Não é verdade que foi confirmado o primeiro caso de infecção pelo vírus Nipah no Brasil, como fazem crer publicações nas redes. As peças enganosas tiram de contexto uma reportagem do Jornal da Record de 2021, que noticia o primeiro caso de uma variante indiana do coronavírus no país. Não há evidências de disseminação do Nipah fora da Índia.
As peças de desinformação acumulavam 712 mil visualizações no TikTok até a tarde desta quarta-feira (4).
Foi confirmado o primeiro caso da variante indiana no Brasil

Posts nas redes têm compartilhado como se fosse recente uma reportagem do Jornal da Record de 2021 para alegar que teria sido registrado o primeiro caso de infecção pelo Nipah no Brasil. Por meio de busca reversa, verificou que o conteúdo foi ao ar em maio daquele ano e fazia menção a uma variante indiana do Sars-CoV-2, que causa a Covid-19.
O vídeo compartilhado pelas peças enganosas suprimiu uma tarja presente na reportagem original que indicava que o apresentador se referia à infecção causada pelo coronavírus.
Na época, foi noticiado que um passageiro brasileiro que desembarcou no Aeroporto Internacional de Guarulhos, em São Paulo, estava contaminado com a variante indiana B.1.617.2 do coronavírus.
A linhagem tinha sido detectada pela primeira vez na Índia em outubro de 2020 e até então era considerada uma das variantes mais preocupantes, devido à sua capacidade de transmissão.
Nos comentários das publicações, a omissão do contexto correto tem levado usuários a acreditarem que a reportagem retrata o primeiro caso de infecção pelo Nipah no Brasil.

Em reportagem anterior, o Ministério da Saúde afirmou ao Aos Fatos que não há qualquer evidência de disseminação internacional do vírus Nipah ou risco para a população brasileira.

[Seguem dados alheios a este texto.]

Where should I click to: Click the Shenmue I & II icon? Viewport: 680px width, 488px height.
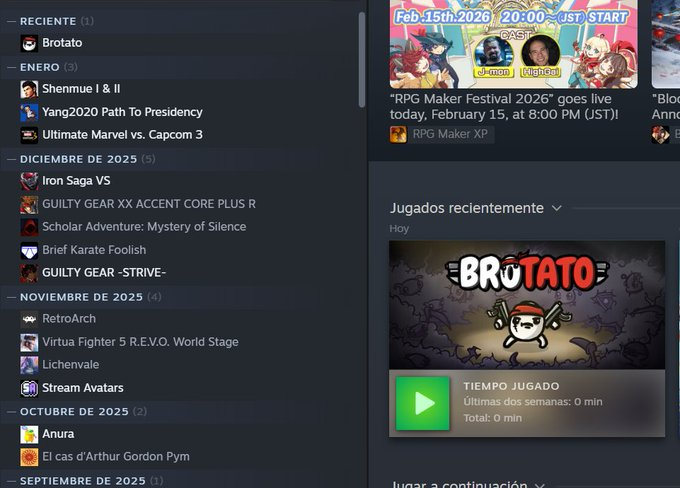(29, 89)

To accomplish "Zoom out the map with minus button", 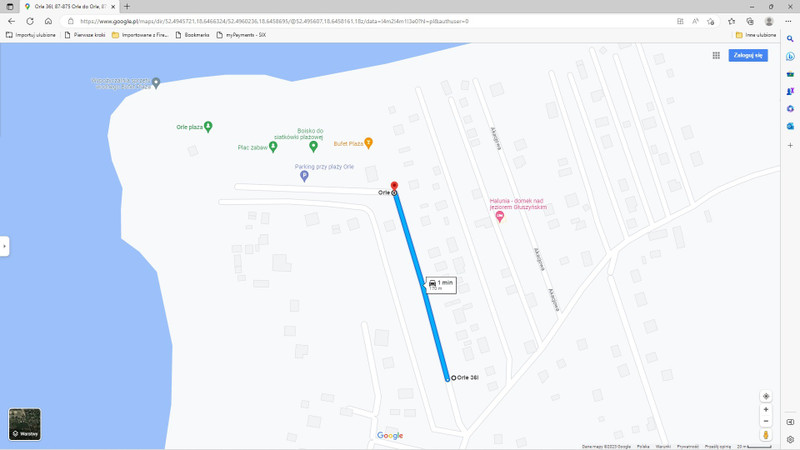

A OMS (Organização Mundial da Saúde) também informou em comunicados oficiais que a chance de disseminação global do vírus é baixa.
No fim de janeiro, a entidade anunciou que nenhuma das 190 pessoas que entraram em contato com os dois pacientes comprovadamente infectados pelo Nipah na Índia testou positivo ou desenvolveu sintomas da doença.
O caminho da apuração
Por meio de busca reversa de imagens, Aos Fatos identificou a reportagem original e verificou que ela havia sido compartilhada fora de contexto. Também comparamos o material viral com a versão original exibida na televisão, observando elementos visuais como tarjas e legendas retiradas das publicações.
Por fim, consultamos informações oficiais sobre os riscos de disseminação do vírus Nipah no Brasil.